[发明专利]检测体细胞核移植胚胎发育能力的引物、试剂盒及方法

说明书

技术领域

本发明涉及检测体细胞核移植胚胎发育能力（Thy1基因的甲基化程度）的引物、试剂盒及方法，属于早期胚胎发育领域。

背景技术

近些年来，体细胞核移植技术得到迅猛发展和广泛应用，使良种动物的生产从基础研究迈进产业化，而产业化成功的关键就在于体细胞核移植胚胎的发育。目前，体细胞核移植胚胎发育水平比较低，制约着体细胞核移植胚胎的产业化发展，研究表明，这主要与体细胞核移植胚胎的重编程程度相关，其中组织特异性基因的持续表达是核移植胚胎发育失败的重要原因，而目前对核移植胚胎中组织特异性基因的甲基化没有相关报道，因此，明确组织特异性基因在体细胞核移植胚胎中甲基化模式，进而指导克隆胚胎的产业化是十分重要的。

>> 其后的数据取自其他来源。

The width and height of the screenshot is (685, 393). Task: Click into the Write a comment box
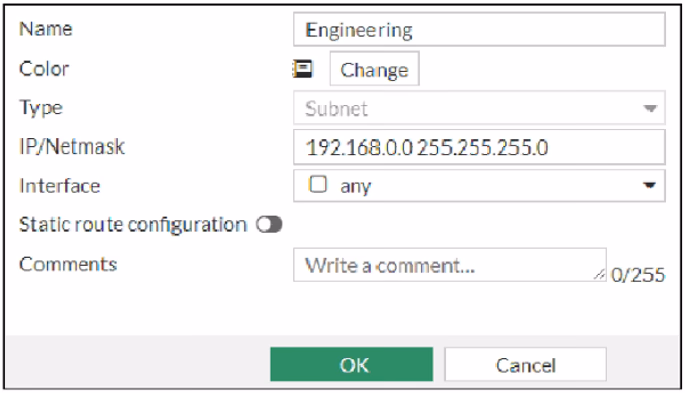450,265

现已证明，体细胞核移植胚胎重编程不完全导致组织特异性基因持续表达，其中Thy1基因是成纤维细胞的标记基因，在核移植胚胎中的沉默程度决定了胚胎的发育能力，因此检测Thy1基因在核移植胚胎中的甲基化程度可预测克隆胚胎的发育潜能。目前，对于基因甲基化区域的测定通常是采用预测法，直接将预测的区域作为该基因甲基化区域。然而研究表明，采用预测法获得的甲基化区域并不一定能代表该基因的甲基化水平，而且对于一些基因，并不能预测到甲基化区域，这就需要对Thy1基因的整个甲基化区域进行测序，并进一步明确Thy1基因甲基化区域，Thy1基因甲基化区域的明确将在体细胞核移植胚胎的生产和科学研究领域中具有实际应用价值。

发明内容

针对上述现有技术，本发明所要解决的技术问题是明确组织特异性基因Thy1甲基化区域，检测该区域在核移植胚胎中的甲基化程度，用以确定核移植胚胎的发育阶段及发育能力。本发明还根据该甲基化区域，提供了用于检测的引物、试剂盒及方法。

本发明是通过以下技术方案实现的：

检测体细胞核移植胚胎发育能力（检测Thy1基因甲基化程度）的引物对，如SEQ ID NO.6～SEQ ID NO.9所示；该引物对可以扩增Thy1基因的一段甲基化区域，该段的序列如SEQ ID NO.16所示。

上述引物对，可以用于制备检测体细胞核移植胚胎发育能力（检测Thy1基因甲基化程度）的试剂盒。

一种用于检测体细胞核移植胚胎发育能力的试剂盒（扩增并检测SEQ ID NO.16所示序列的试剂盒），包括SEQ ID NO.6～SEQ ID NO.9所示的引物，以及PCR扩增反应所需要的常规试剂。比如：20μL扩增体系：10×PCR Buffer（Mg²⁺Plus）2μL，dNTP Mixture（各2.5mM）1.6μL，上游和下游引物（SEQ ID NO.6～SEQ ID NO.9所示）各0.4μL（10μmol/L），模板5μL,Taq HS（5U/μL）0.1μL，ddH₂O12.5μL。

上述试剂盒可以用于检测体细胞核移植胚胎发育能力（检测Thy1基因的甲基化程度），具体应用时，步骤如下：

1）Proteinase K消化待测样品；

2）待测样品的亚硫酸氢盐处理；

3）以步骤2）处理后的基因组DNA为模板，利用前述扩增引物对（SEQ ID NO.6～SEQ ID NO.9所示），进行热启动PCR扩增，得到PCR扩增产物；

4）对步骤3）获得的PCR产物进行测序，检测CpG位点的甲基化程度；根据CpG位点的甲基化程度评价体细胞核移植胚胎发育能力：甲基化程度为32%以下（不包括32%）时，体细胞核移植胚胎发育到囊胚的能力为32%以下；甲基化程度为32%～55%时，体细胞核移植胚胎发育到囊胚的能力为32%～55%；甲基化程度为55%以上（不包括55%）时，体细胞核移植胚胎发育到囊胚的能力为55%以上。

进一步地，检测某一阶段胚胎时，若甲基化程度为24.03～30.03%，则该胚胎发育到囊胚的概率为19.91%（接近实际比率21.37%）。更近一步地，检测核移植后36小时胚胎的甲基化程度，若为24.03～30.03%，则该胚胎发育到囊胚的概率为19.91%。

本发明的检测体细胞核移植胚胎发育能力的方法，可根据核移植胚胎各个发育阶段的检测结果，评价任一时期克隆胚胎发育阶段和发育能力。